Forty-one police trainees have been dismissed from police training schools for allegedly using fake certificates to get recruited into the Ghana Police Service.
Out of the number, 22 trainees were dismissed from the Puwalugu Police Training School in the Upper East Region, 10 from the Kumasi Police Training School in the Ashanti Region, five from the Police Training School in the Greater Accra Region, two from the Police Training School in Koforidua, Eastern Region, while two were from the Ho Police Training School in the Volta Region.
The affected trainees, who have been arrested, were recruited on November 15, 2016 and had been in the training schools for the past four months.
The police trainees, who have been granted police bail, are said to have either altered results on their certificates or changed the names on the certificates.
Others were also found to have submitted certificates belonging to the opposite sex.
Briefing the Daily Graphic in Accra yesterday, the Director of the Public Affairs Directorate of the Ghana Police Service, Superintendent Mr Cephas Arthur, said the dismissal of the recruits was part of background investigation being undertaken by the Police Administration to prevent undesirable persons from the Ghana Police Service.
He said the process would continue to the end of the six-month training process for the newly recruited personnel in the various police training schools across the country.

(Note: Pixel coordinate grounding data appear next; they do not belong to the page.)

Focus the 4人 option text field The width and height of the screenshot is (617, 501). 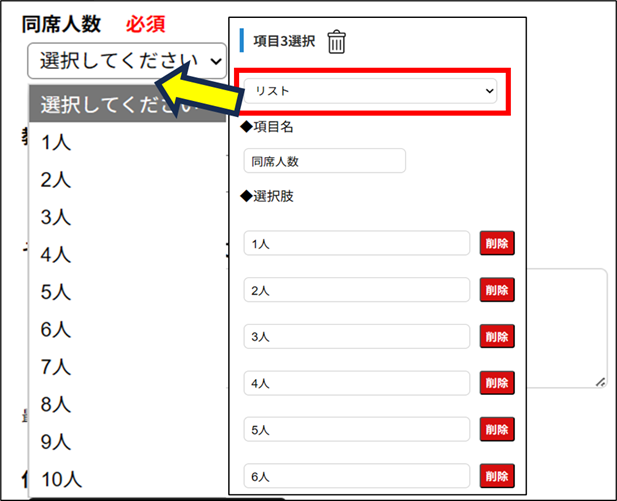357,383
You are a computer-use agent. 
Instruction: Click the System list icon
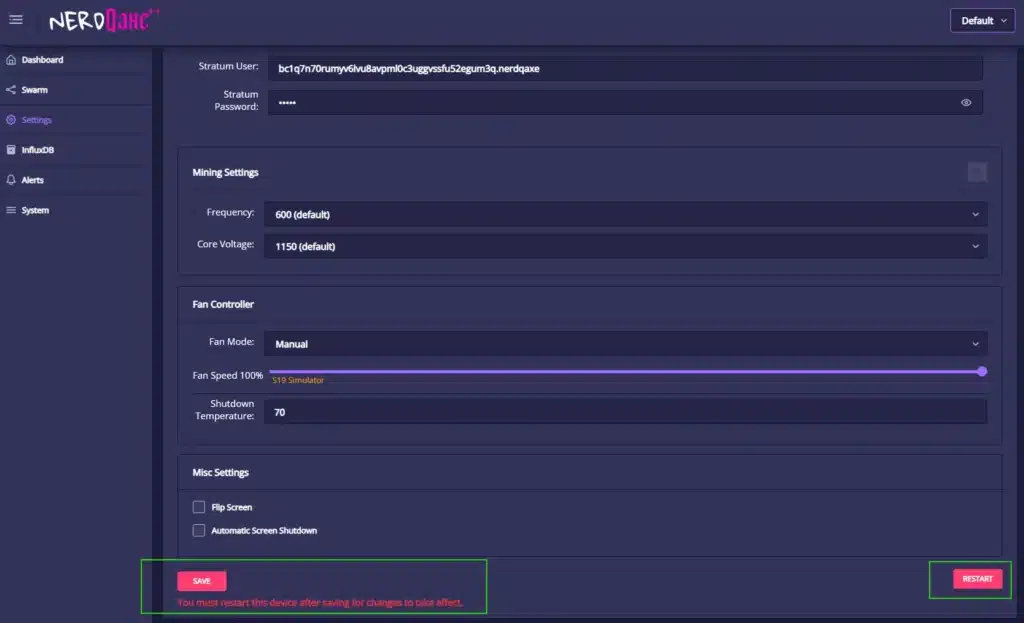point(11,210)
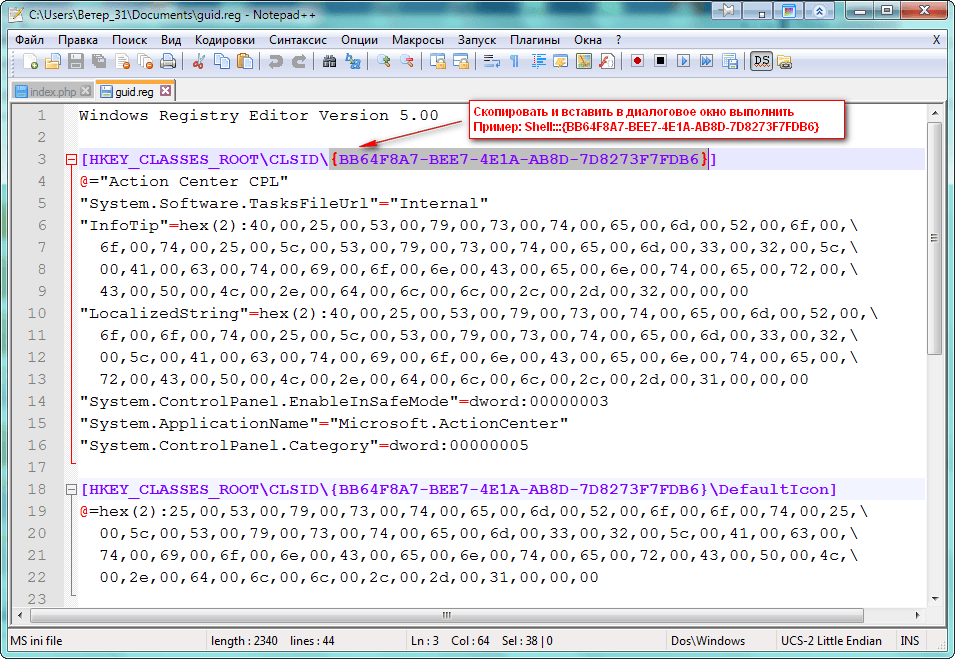Collapse the fold marker on line 18
955x659 pixels.
70,490
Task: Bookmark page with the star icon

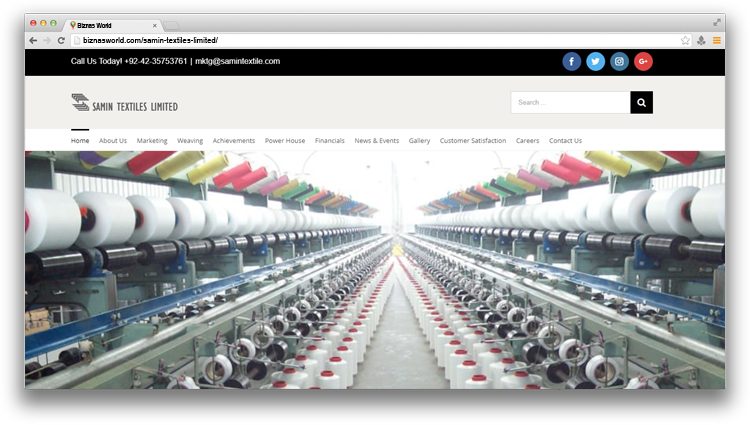Action: (685, 40)
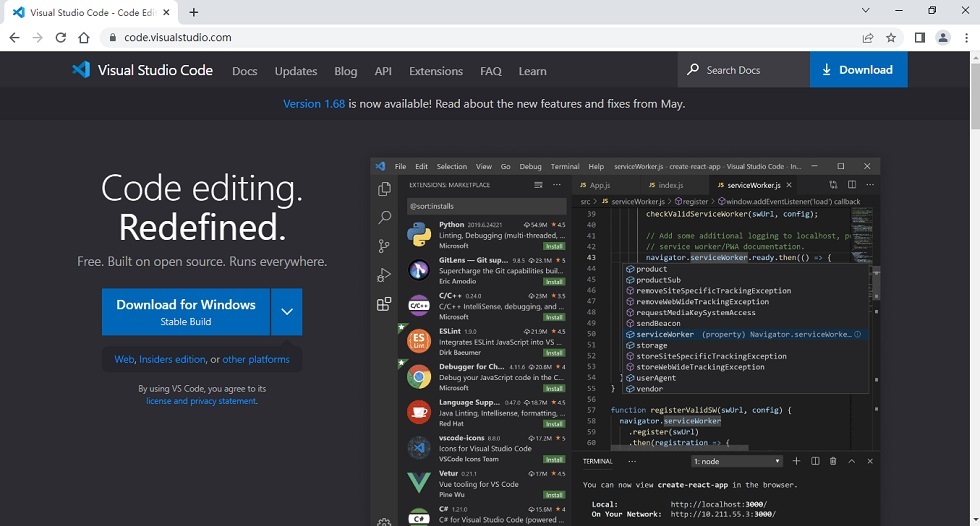Click the Visual Studio Code logo icon
Viewport: 980px width, 526px height.
pyautogui.click(x=81, y=69)
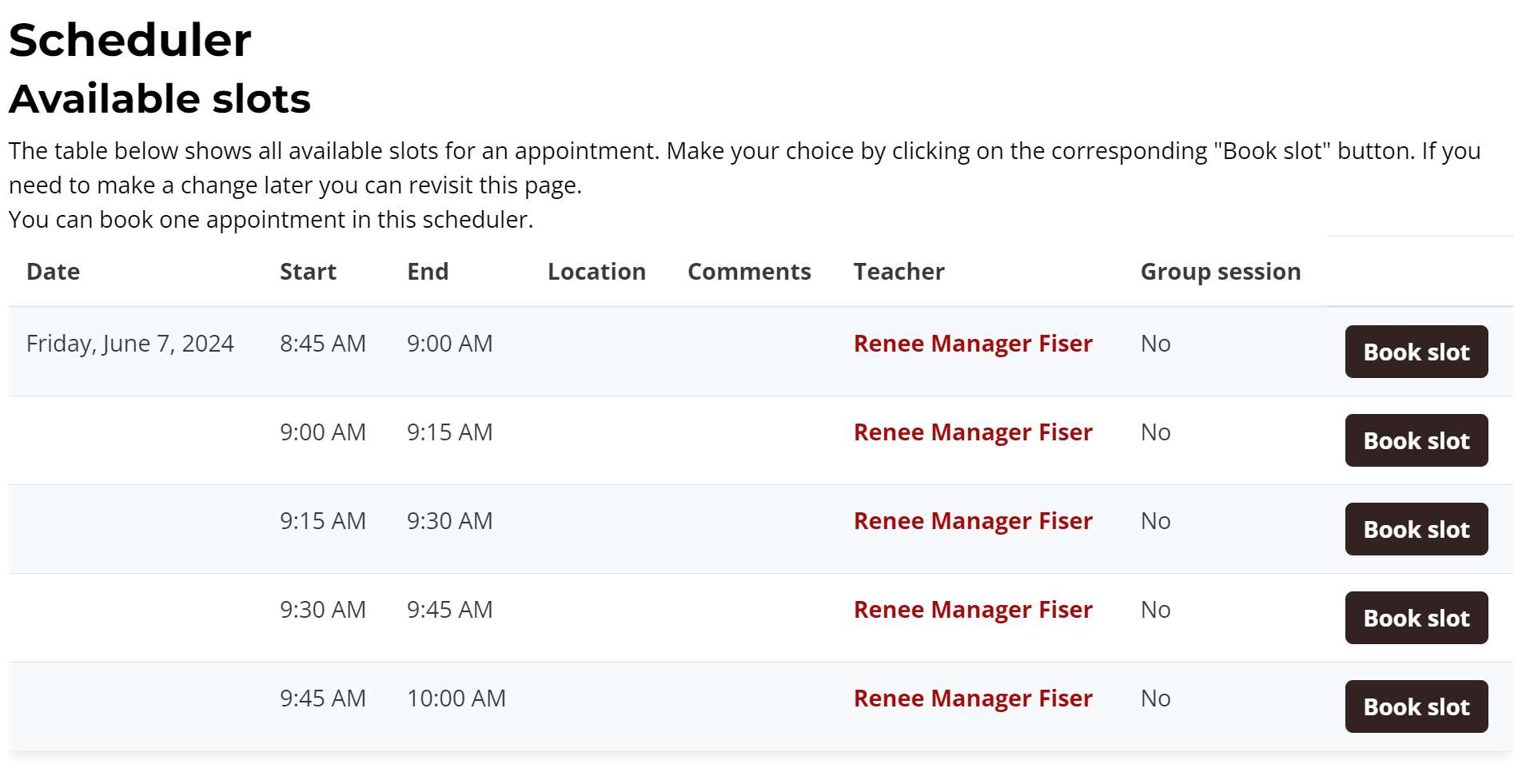This screenshot has width=1534, height=784.
Task: Book the 9:15 AM to 9:30 AM slot
Action: [1416, 529]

“We are still doing background checks on the recruits that we have in our training schools and anytime we stumble on any fact that will make someone unsuitable to be a police officer, we will expel the person,” he said.
As part of the process to verify some of the academic credentials of the trainees, Mr Arthur said, the documents of the trainees were forwarded to the West African Examinations Council (WAEC) for assessment and verification and some of them were found to have been forged.
He said the trainees dismissed from the Police Training School in Kumasi had been put before the Kumasi Circuit Court and granted bail by the court to reappear next week.
The others, he said, who had also been charged for impersonation and forgery of documents, among other offences, had been granted police enquiry bail, while they were being processed for court.
Mr Arthur cautioned that the law would be brought to bear on all the expelled recruits for forging their academic documents, an act which was a criminal offence, and for deceiving public officers in the submission of their documents to be recruited into the Ghana Police Service.